WHAT THE TASK ASKS:
Change "up arrow button" to "send arrow icon" in the rows starting at the beginning of the rows and ending at the one containing "coord(129,52)". Keep everything else the same.

[Text and element pointing rows]
----
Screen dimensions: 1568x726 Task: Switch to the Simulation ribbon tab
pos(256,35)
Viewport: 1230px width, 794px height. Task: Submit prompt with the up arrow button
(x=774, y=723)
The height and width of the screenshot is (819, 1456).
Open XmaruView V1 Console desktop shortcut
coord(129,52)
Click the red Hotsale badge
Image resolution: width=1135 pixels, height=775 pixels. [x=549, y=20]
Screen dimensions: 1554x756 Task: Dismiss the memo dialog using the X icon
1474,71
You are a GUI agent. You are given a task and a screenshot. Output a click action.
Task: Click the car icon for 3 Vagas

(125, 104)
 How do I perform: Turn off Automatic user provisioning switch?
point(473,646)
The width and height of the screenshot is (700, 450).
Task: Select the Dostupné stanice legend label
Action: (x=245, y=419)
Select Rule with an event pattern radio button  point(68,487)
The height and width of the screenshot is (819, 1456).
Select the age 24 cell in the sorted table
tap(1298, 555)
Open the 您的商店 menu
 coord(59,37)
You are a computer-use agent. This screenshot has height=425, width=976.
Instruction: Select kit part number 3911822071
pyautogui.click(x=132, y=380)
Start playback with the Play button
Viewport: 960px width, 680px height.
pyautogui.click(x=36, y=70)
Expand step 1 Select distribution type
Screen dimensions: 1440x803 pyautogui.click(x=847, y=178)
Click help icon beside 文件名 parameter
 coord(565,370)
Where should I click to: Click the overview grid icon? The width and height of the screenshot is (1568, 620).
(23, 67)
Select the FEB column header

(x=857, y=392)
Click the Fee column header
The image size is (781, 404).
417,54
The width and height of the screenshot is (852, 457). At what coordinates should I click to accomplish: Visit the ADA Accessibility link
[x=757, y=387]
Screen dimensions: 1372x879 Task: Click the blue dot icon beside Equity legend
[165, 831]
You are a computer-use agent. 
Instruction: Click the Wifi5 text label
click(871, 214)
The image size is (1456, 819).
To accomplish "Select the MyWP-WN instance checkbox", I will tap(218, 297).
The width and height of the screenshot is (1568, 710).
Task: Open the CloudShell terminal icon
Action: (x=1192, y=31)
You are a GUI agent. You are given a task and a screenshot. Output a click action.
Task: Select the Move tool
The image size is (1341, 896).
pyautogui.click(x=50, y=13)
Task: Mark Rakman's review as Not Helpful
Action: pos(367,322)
----
SOLUTION BELOW:
Screen dimensions: 1568x726 Task: Switch to the Simulation ribbon tab
pos(256,35)
Viewport: 1230px width, 794px height. Task: Submit prompt with the send arrow icon
(x=774, y=723)
The height and width of the screenshot is (819, 1456).
Open XmaruView V1 Console desktop shortcut
coord(129,52)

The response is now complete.